EMMANUELLA IDUOT
Volunteering with Slum2School shaped my journey to the global stage
How One Volunteer Journey Sparked Leadership, Purpose, and Global Impact
Six years ago, Emmanuella Iduot made a simple decision. She clicked “volunteer” on the Slum2School Africa website, hoping to make an impact, to lend her skills, to do something meaningful beyond her everyday routine. She never imagined that simple decision would radically reshape the trajectory of her life.
“I just wanted to help,” she recalls. “I had no special plan. I simply knew children deserved better.”
What she found was a community, one that saw her, challenged her, and trusted her with responsibilities far bigger than she had ever been given before.
Becoming a Leader by Serving Others
Her first assignment was with the Stanbic IBTC End Malaria Project.
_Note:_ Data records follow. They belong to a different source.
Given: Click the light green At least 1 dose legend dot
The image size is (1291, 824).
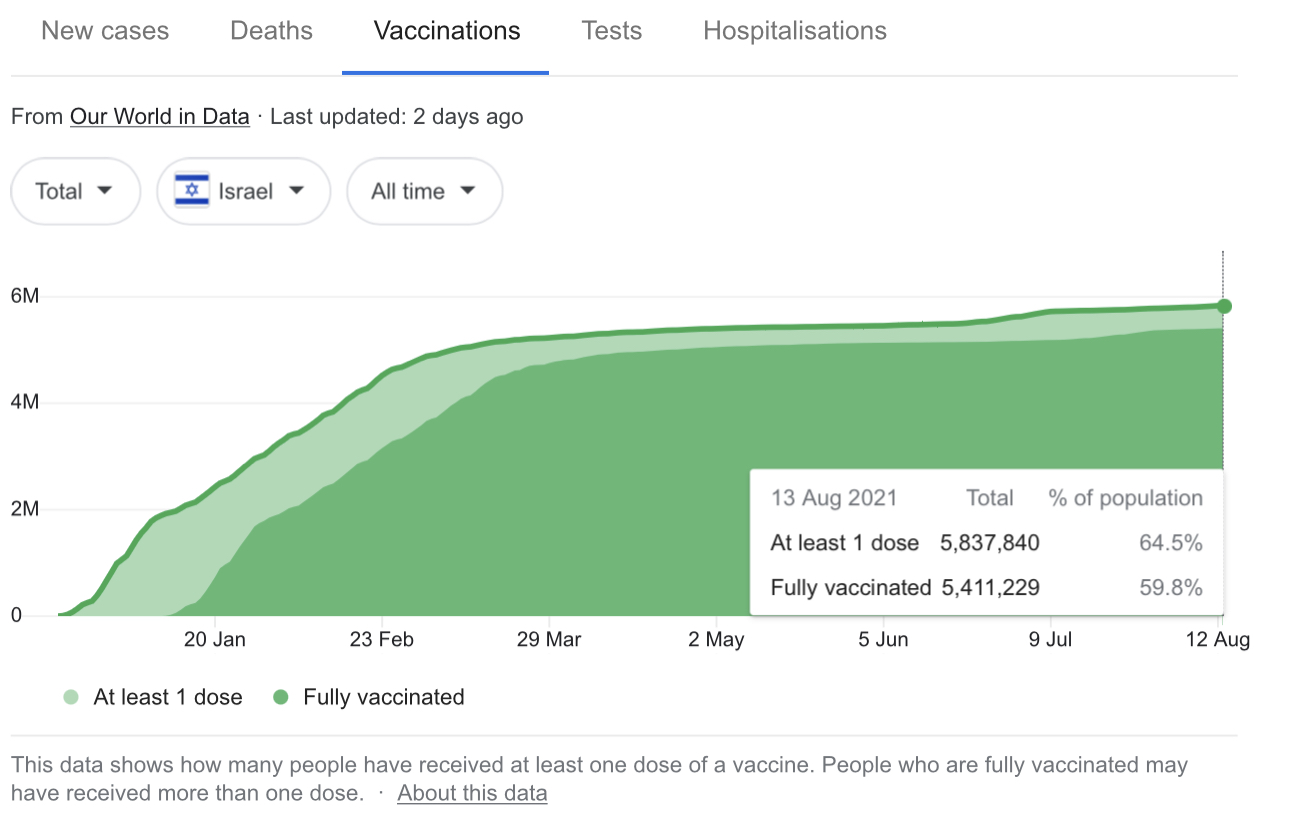Looking at the screenshot, I should 70,697.
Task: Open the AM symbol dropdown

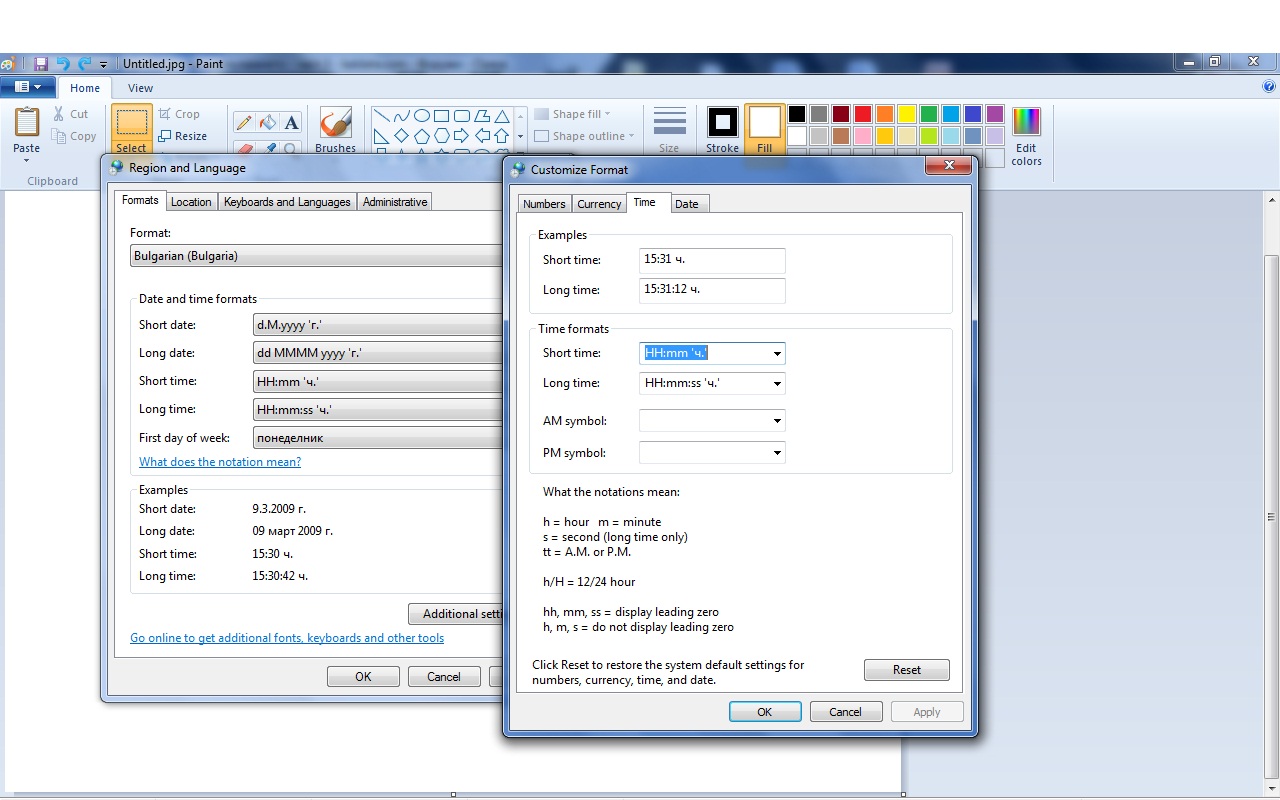Action: pos(777,421)
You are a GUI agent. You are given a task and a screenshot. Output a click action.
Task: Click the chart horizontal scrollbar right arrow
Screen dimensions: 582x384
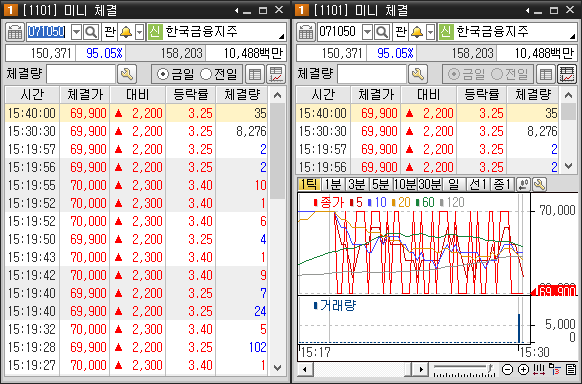[421, 369]
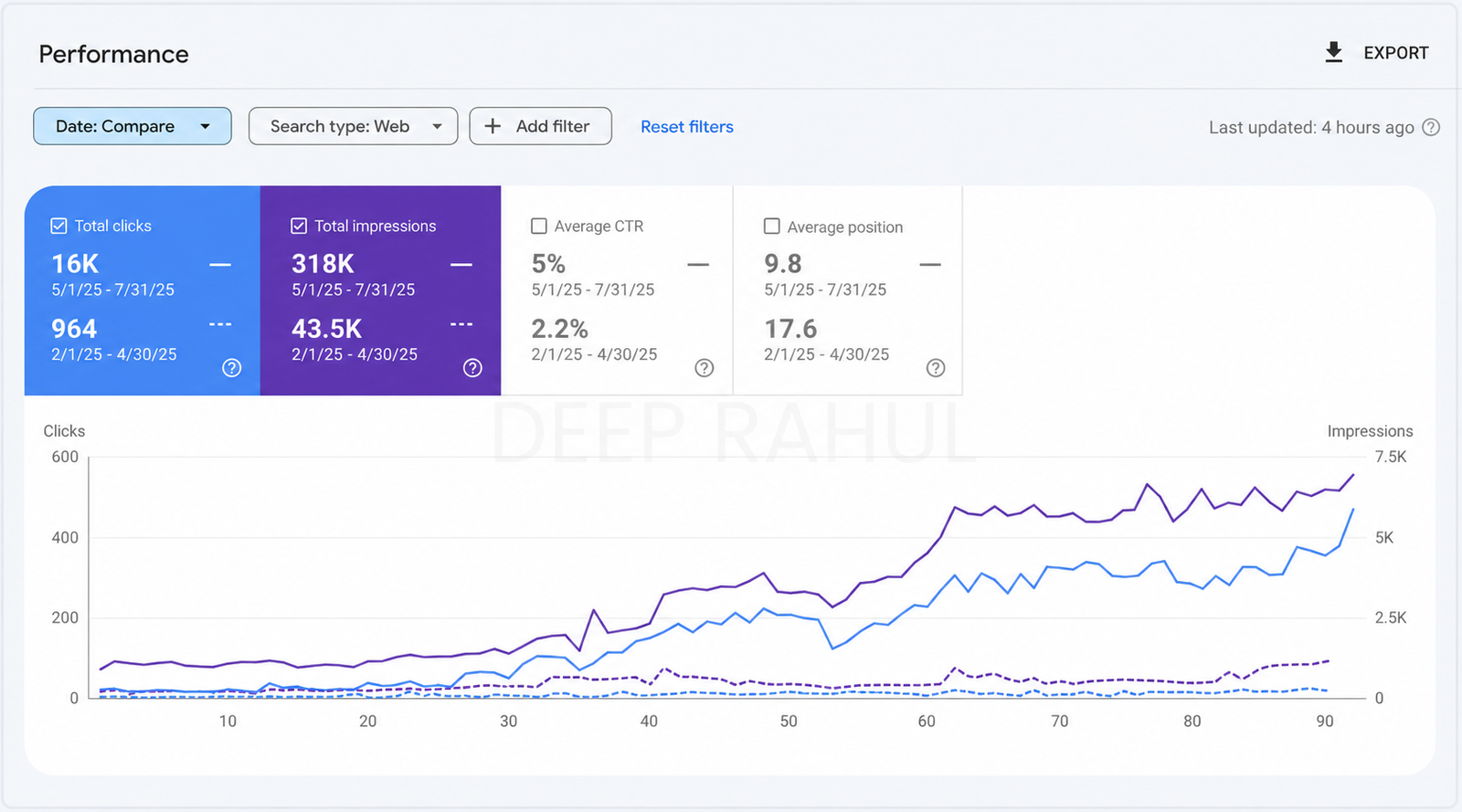Click the Reset filters link
Image resolution: width=1462 pixels, height=812 pixels.
click(x=687, y=127)

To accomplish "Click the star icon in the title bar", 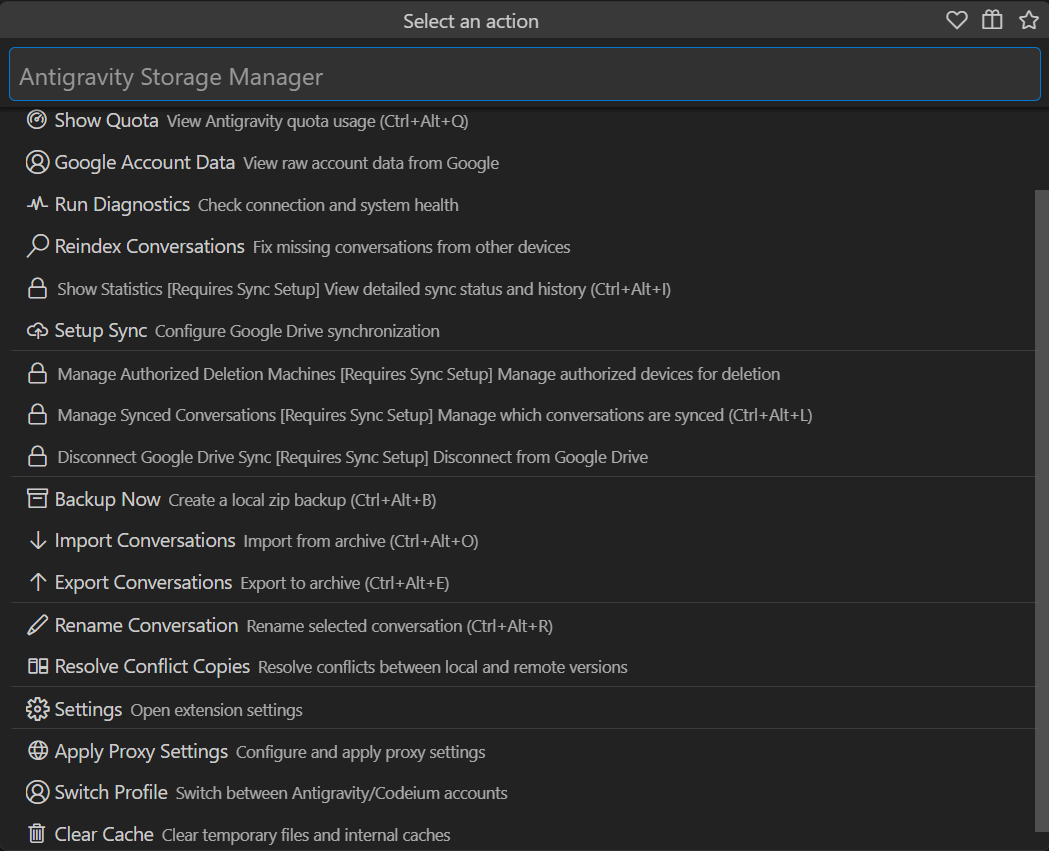I will pyautogui.click(x=1029, y=20).
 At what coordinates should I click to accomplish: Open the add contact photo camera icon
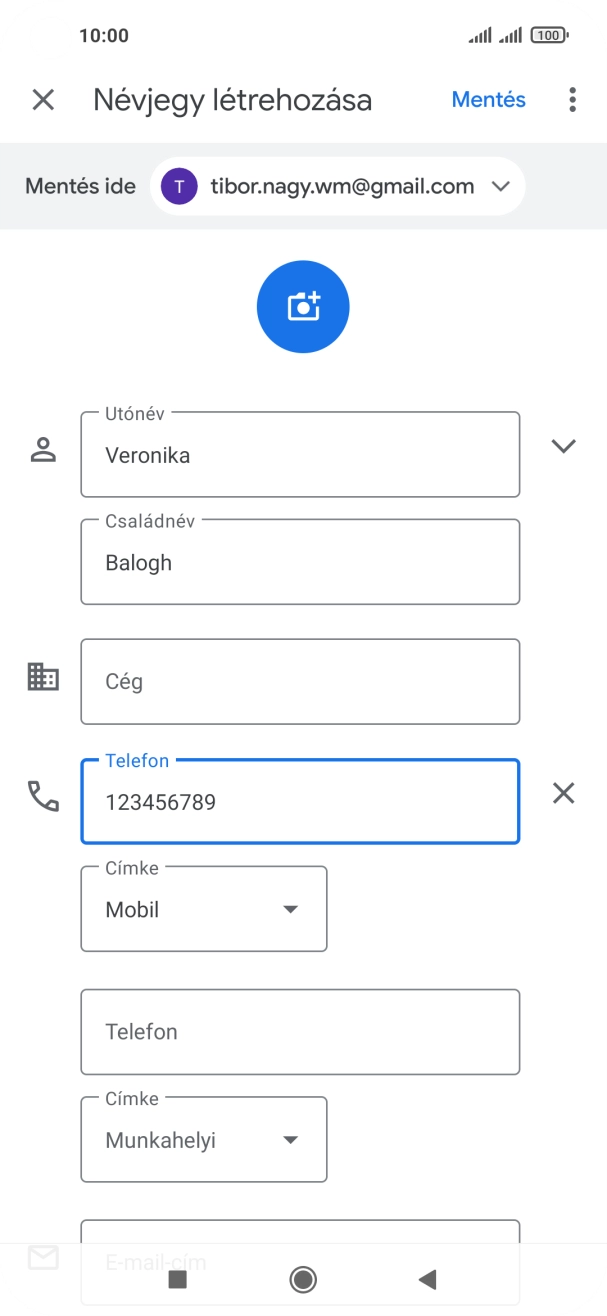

What was supposed to be a support role quickly evolved into leading and coordinating health interventions for over 1,000 families across underserved communities.
Those days were intense, navigating overcrowded clinics, coordinating volunteers, managing logistics, and helping families who had never been attended to by a trained health worker. But Emmanuella never backed down.
“That project taught me the weight of responsibility,” she says. “For many families, we weren’t just giving mosquito nets, we were giving them a fighting chance.”
From there, her journey accelerated.
She led and expanded the TotalEnergies VIA Creative Mobility Awareness Project, helping educate 4,000+ children on road safety, a program that would go on to reduce road accidents involving children in several communities.
With every project, she grew her confidence, her clarity, her ability to build teams, manage complex partnerships, solve problems in difficult realities, and create systems that could scale.
From Local Impact to Global Stages
By 2023, something extraordinary happened.
Her leadership with Slum2School didn’t go unnoticed.
She was selected as a U.S. Department of State Community Engagement Exchange Fellow, joining a global cohort of emerging leaders from around the world.
In the United States, she collaborated with practitioners and policymakers working to protect children in conflict-prone regions – Nepal, Afghanistan, Pakistan, Nigeria.
“It felt surreal,” she says. “I was sitting with global leaders, yet every solution I contributed was shaped by what I had learned while working in communities right here in Nigeria.”
Her fellowship was an achievement, but also a validation. It showed that the work happening in slums, riverine settlements, and forgotten communities was powerful enough to inform global strategies.
“Slum2School didn’t just give me skills,” she explains. “It gave me perspective – what community development really means, what resilience feels like, what leadership looks like when nobody is watching.”
Returning Home to Give More
Now back in Nigeria, Emmanuella continues to volunteer and support major Slum2School programs – strengthening our systems, mentoring younger volunteers, and helping us reach even more children.
Her experience has become an example for thousands of young Nigerians who wonder if volunteering can truly change anything.
Her answer is always the same:
“Volunteering with Slum2School has been more than service, it has been a catalyst. For leadership. For growth. For purpose. For impact. It opened doors I didn’t even know existed.”
Her Message to Anyone Considering Volunteering
“If you are standing at the edge, unsure whether to take the step – take it. Say yes. Give your time, your skills, your passion. You will change lives, but you will also change yours in ways you cannot imagine.”